** Start Supplied entries **
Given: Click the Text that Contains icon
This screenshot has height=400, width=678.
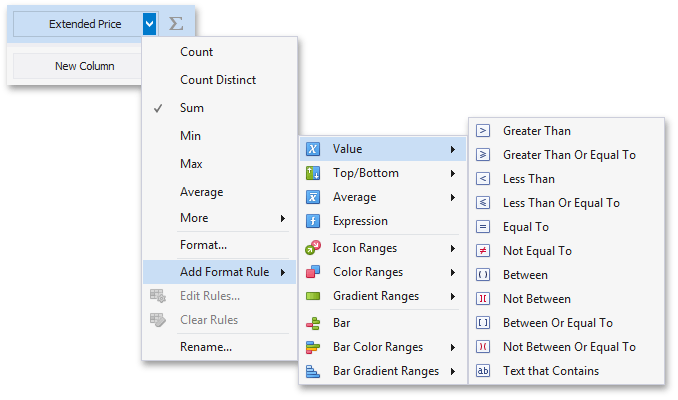Looking at the screenshot, I should click(483, 371).
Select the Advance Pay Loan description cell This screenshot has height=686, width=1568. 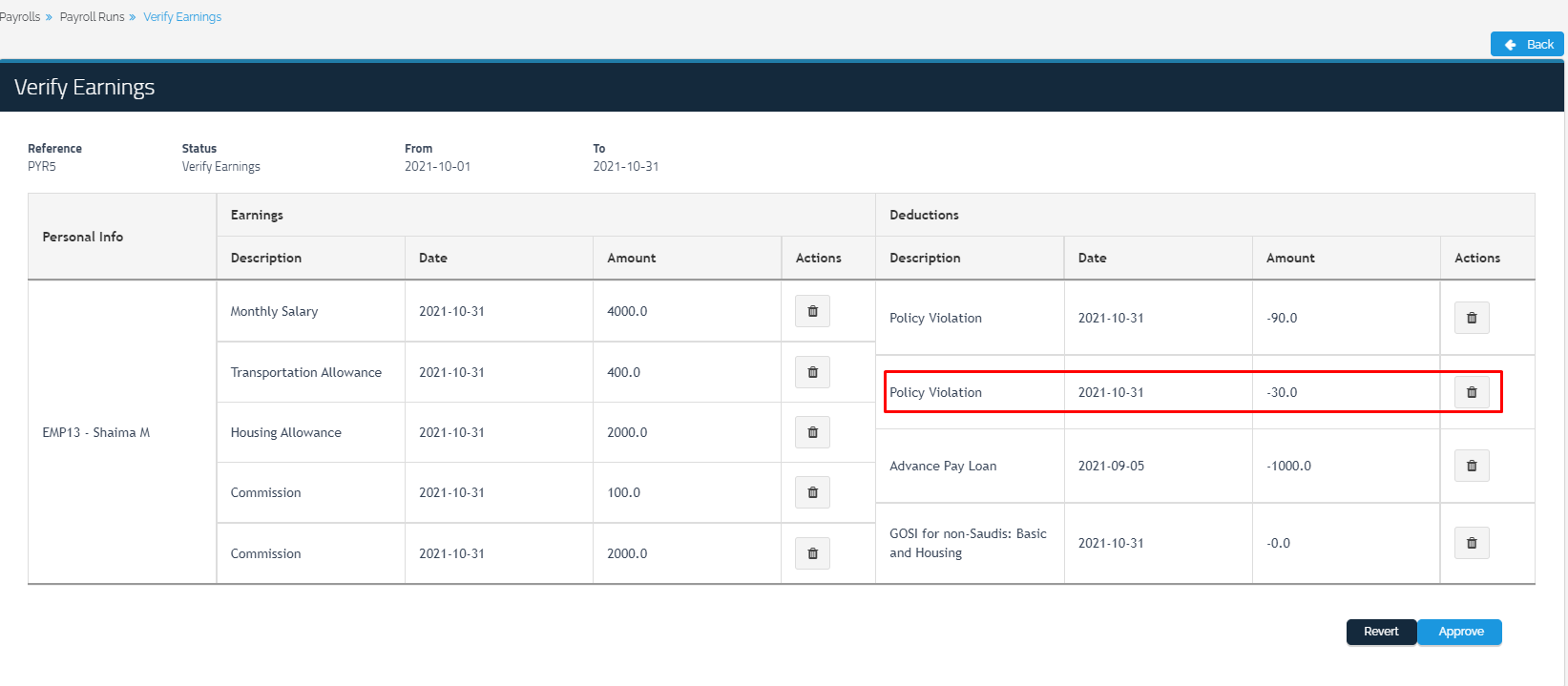coord(943,466)
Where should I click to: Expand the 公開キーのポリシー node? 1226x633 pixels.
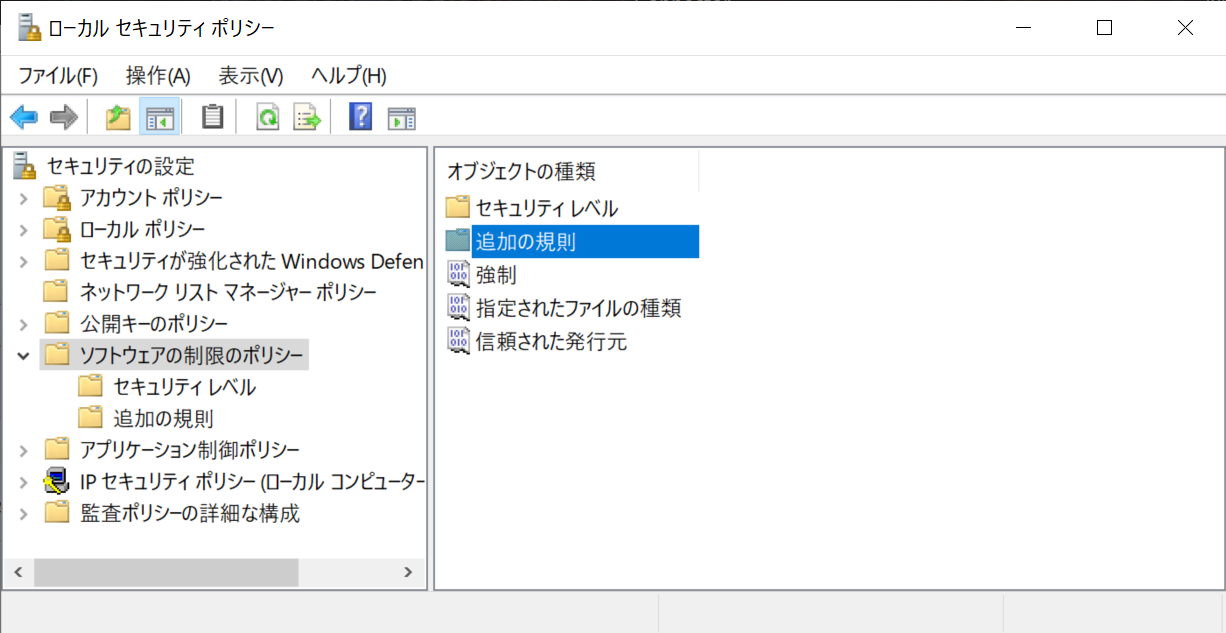click(24, 324)
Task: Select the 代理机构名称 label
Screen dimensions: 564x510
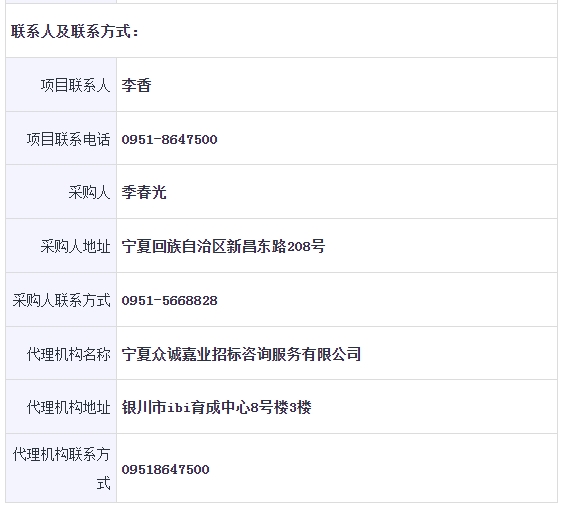Action: point(68,354)
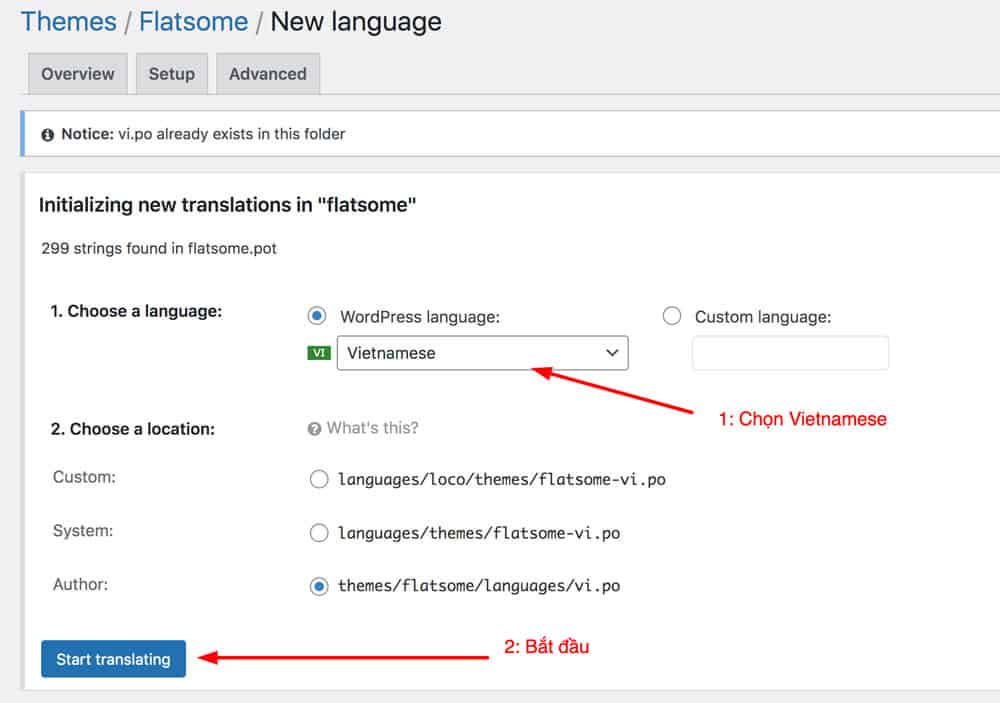Focus the Custom language text field
1000x703 pixels.
[x=790, y=353]
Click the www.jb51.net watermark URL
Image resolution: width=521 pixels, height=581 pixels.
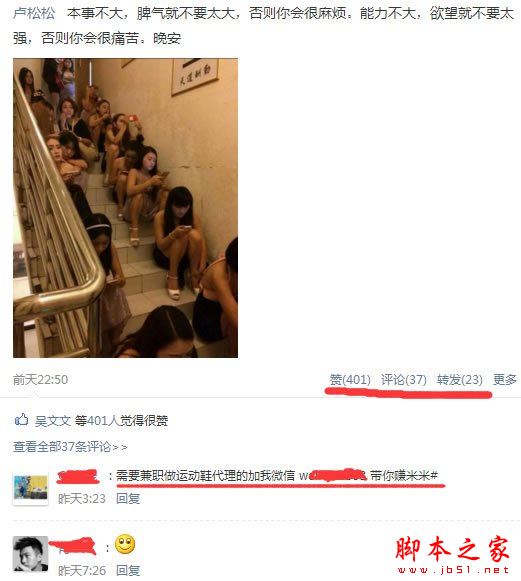(x=453, y=570)
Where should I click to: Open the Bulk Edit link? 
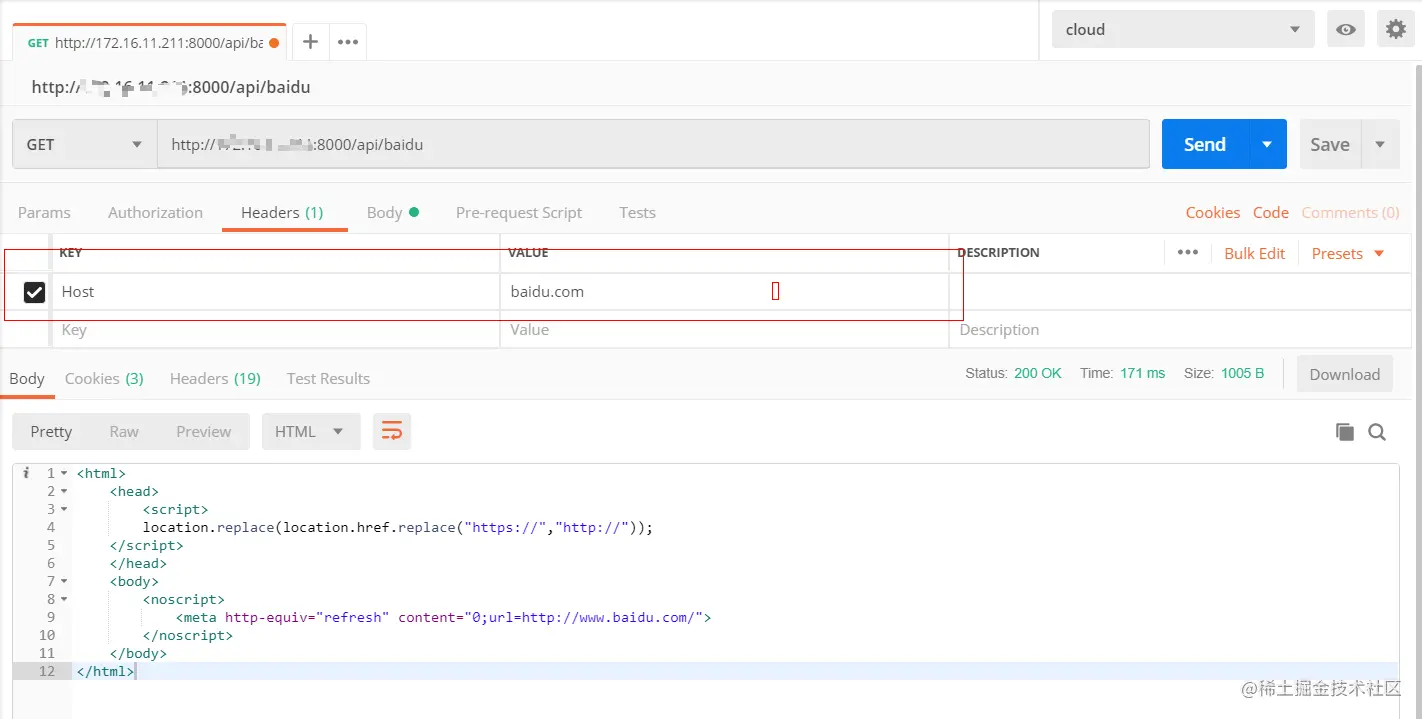[x=1254, y=253]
** End Supplied entries **
→ Short task:
Reproduce word for word the lines from the one containing "Click the www.jb51.net watermark URL" through the end of the items, both included, with the pictures omitted.

→ Solution to the exercise:
Click the www.jb51.net watermark URL
Image resolution: width=521 pixels, height=581 pixels.
(x=453, y=570)
Where should I click to: Open the Bulk Edit link? 
[x=1254, y=253]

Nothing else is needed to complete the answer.